Na África, milhares de crianças engolem terra para terem a impressão de um estômago provido. Nos Estados Unidos há dois canais de televisão que funcionam diuturnamente, com programação gastronômica. Sem falar nos inúmeros programas culinários que proliferam nos canais abertos.

Está-se, portanto, diante da realidade que segue: as profecias malthusianas não se confirmaram. Malthus previa que a humanidade cresceria geometricamente, enquanto que a produção de alimentos apenas aritmeticamente. Em determinada época, sobrariam bocas e faltaria alimento.

Isso não aconteceu. A tecnologia, o trabalho humano, o melhor aproveitamento das áreas agricultáveis, tudo permitiu produção suficiente de comida. O mundo inteiro poderia ser adequadamente nutrido e ainda sobraria alimentação. Mais da metade do planeta, contudo, passa fome. O que ocorre, então?

O problema é essencialmente ético. Há comida, há transporte, há condições logísticas para a distribuição. Falta é vergonha na cara daqueles que poderiam reverter esse quadro e o não fazem. E quem são esses? Com o risco de desagradar a todos, não considero herético dizer que somos todos nós.

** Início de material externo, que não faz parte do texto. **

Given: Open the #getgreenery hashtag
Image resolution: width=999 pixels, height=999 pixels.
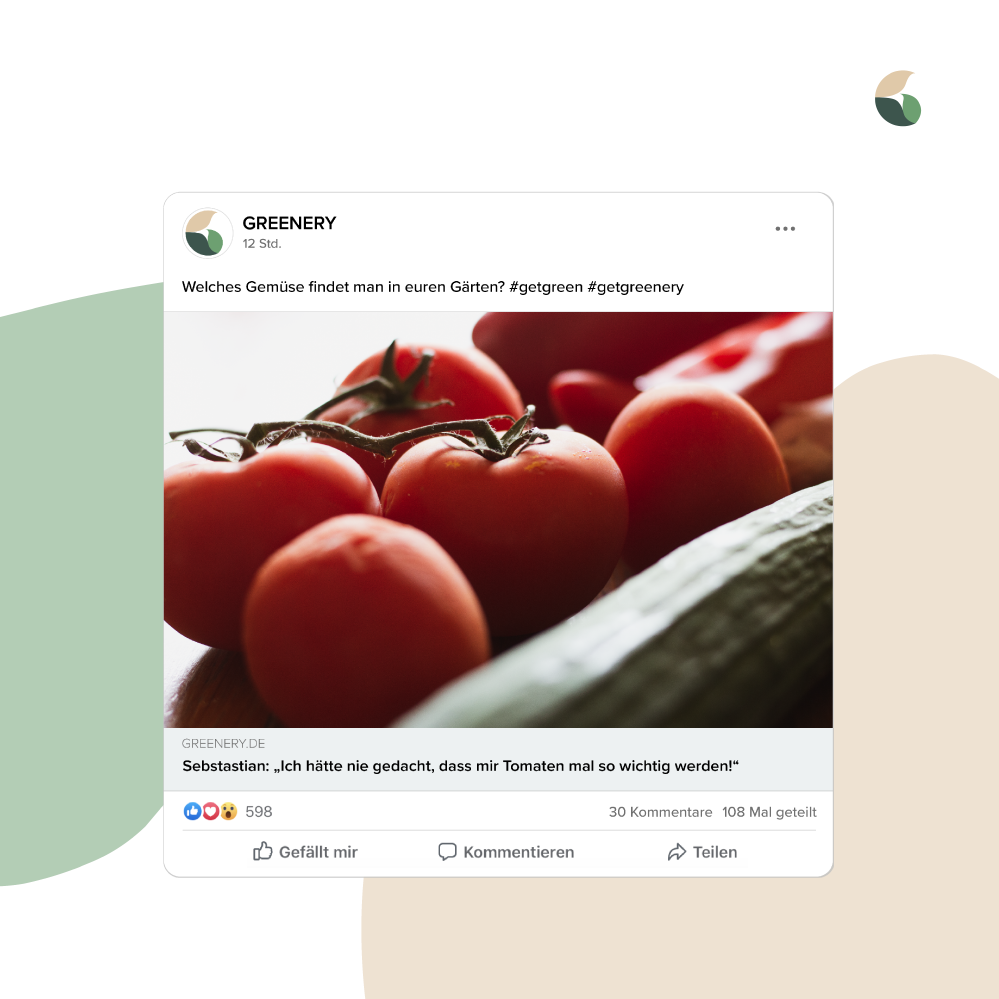Looking at the screenshot, I should point(635,287).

Se é verdade que, pessoalmente, a poucos é conferida a capacidade de resolver o problema de todos, a muitos é cometida a possibilidade de alterar o microcosmo em que atua. Faz sentido investir em luxo, em sofisticação, em superfluidades, enquanto semelhantes padecem por não ter o essencial? É normal consigamos dormir e tenhamos a consciência anestesiada, perdendo a capacidade de indignação diante de tamanha irracionalidade? Ou estou exagerando na análise tão amarga?

José Renato Nalini, desembargador da Câmara Especial do Meio Ambiente do Tribunal de Justiça de São Paulo e autor de “Ética Ambiental”, editora Millennium.

(As opiniões dos artigos publicados no site Observatório Eco são de responsabilidade de seus autores.)




1 Comentário

  1. Eduardo Basílio, 13 anos atrás

    Sr. José Renato, parabéns!
    É absolutamente isso mesmo, porém poucos são tão certeiros e claros em sua colocações.
    Saudações,
    Eduardo Basílio.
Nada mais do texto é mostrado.